Passage shown START

A phase I study of the combination of a DNA topoisomerase inhibitor, idarubicin, with the histone deacetylase inhibitor vorinostat, in advanced acute leukemia

Abstract

7066 Background: Vorinostat (suberoylanilide hydroxamic acid, SAHA) is a histone deacetylase inhibitor (HDACi) with single agent activity in patients with advanced leukemia. HDACi lead to the acetylation of histones and facilitate an open chromatin configuration. Idarubicin potently inhibits DNA topoisomerase (topo) II by forming stable complexes with it, and eventually leading to ds-DNA breaks and apoptosis. Because of their effect on the chromatin of dividing cells, we postulated that the pairing of an HDACi with a topo II inhibitor, would have antileukemia activity. We tested this in vitro in leukemia cell lines and have shown that the combination of idarubicin and SAHA is synergistic. Methods: To test this clinically, we developed a phase I trial of the combination of idarubicin and SAHA, given in 2 different schedules, in advanced leukemia. In schedule A, idarubicin 12 mg/m2 daily for 3 days is given concurrently with SAHA, orally TID for 14 days (starting at 100 mg). In schedule B, SAHA is only given for 3 days. Only SAHA was dose-escalated, following a classic 3+3 schema, with the plan to treat 10 patients at the MTD. If both schedules were open at any given time, patients were randomized among them. Results: So far, 20 patients have been treated: 8 in schedule A and 12 in B. Median age of the patients is 56 (21–80). Of the patients enrolled thus far, 19 (95%) had relapsed, refractory AML, 1 had MDS, and 8 out of the 20 (40%) had diploid cytogenetics. In schedule A, a dose of idarubicin at 12 mg/m2 and SAHA at 100 mg was found to be above the MTD, with the DLT's being myelosuppression, encephalopathy, and dysphagia. Dose escalation of schedule B continues currently at a dose of SAHA at 400 mg. No severe grade 3 or 4 toxicities have been observed on this schedule. No cardiac toxicity has been observed. So far, 2 CR and 2 complete marrow responses have been observed. All of these patients had failed previous anthracycline-based chemotherapy. Induction of γ-H2AX, histone acetylation, and induction of topo II and p21CIP1 mRNA expression are being evaluated, as well as pharmacokinetic characteristics of both agents. Conclusion: The combination of idarubicin with SAHA is safe and active, and SAHA could be incorporated in the treatment of front-line AML. No significant financial relationships to disclose.

Passage shown END

**What is being asked**
Answer these questions about the leukemia trial abstract above:
1. Which enzyme does idarubicin potently inhibit?
2. For how many days is SAHA given in schedule A?
3. How many patients have been treated on schedule B so far?

Data extract START

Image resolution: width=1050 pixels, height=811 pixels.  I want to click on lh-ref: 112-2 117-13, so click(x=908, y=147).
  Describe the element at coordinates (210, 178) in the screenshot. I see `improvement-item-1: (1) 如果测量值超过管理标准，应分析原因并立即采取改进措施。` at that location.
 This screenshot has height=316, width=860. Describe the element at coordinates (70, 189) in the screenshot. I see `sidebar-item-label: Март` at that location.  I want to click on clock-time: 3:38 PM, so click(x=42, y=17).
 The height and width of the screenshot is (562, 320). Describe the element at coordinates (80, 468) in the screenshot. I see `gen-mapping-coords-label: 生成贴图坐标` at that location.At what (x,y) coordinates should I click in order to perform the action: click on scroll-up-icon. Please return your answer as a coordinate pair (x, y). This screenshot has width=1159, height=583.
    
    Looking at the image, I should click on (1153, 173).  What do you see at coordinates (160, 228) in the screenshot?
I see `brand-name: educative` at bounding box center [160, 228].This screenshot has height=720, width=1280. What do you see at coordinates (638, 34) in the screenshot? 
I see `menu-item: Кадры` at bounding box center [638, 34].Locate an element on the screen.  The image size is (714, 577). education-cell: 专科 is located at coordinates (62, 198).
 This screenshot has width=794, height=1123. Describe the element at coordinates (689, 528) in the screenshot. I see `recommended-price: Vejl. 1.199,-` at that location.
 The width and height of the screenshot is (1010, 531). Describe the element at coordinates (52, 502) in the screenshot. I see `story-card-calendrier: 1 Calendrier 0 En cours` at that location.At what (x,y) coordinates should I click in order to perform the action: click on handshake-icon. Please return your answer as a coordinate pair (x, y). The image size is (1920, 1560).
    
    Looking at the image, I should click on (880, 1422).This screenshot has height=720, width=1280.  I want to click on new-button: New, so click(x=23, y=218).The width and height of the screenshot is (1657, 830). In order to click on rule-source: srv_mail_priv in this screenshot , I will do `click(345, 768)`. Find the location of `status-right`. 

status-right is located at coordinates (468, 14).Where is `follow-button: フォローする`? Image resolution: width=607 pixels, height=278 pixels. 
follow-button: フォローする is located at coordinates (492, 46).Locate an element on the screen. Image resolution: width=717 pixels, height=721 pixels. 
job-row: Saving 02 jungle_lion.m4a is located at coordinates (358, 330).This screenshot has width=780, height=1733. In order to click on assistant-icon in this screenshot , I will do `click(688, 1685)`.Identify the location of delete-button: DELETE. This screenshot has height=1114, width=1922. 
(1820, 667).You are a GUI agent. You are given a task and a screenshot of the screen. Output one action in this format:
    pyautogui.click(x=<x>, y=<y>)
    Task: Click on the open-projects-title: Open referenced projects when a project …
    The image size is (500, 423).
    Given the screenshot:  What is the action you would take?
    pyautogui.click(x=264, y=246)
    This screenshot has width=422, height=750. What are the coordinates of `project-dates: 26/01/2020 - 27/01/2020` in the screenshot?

Data extract END

**Response box**
1. DNA topoisomerase II
2. 14 days
3. 12 patients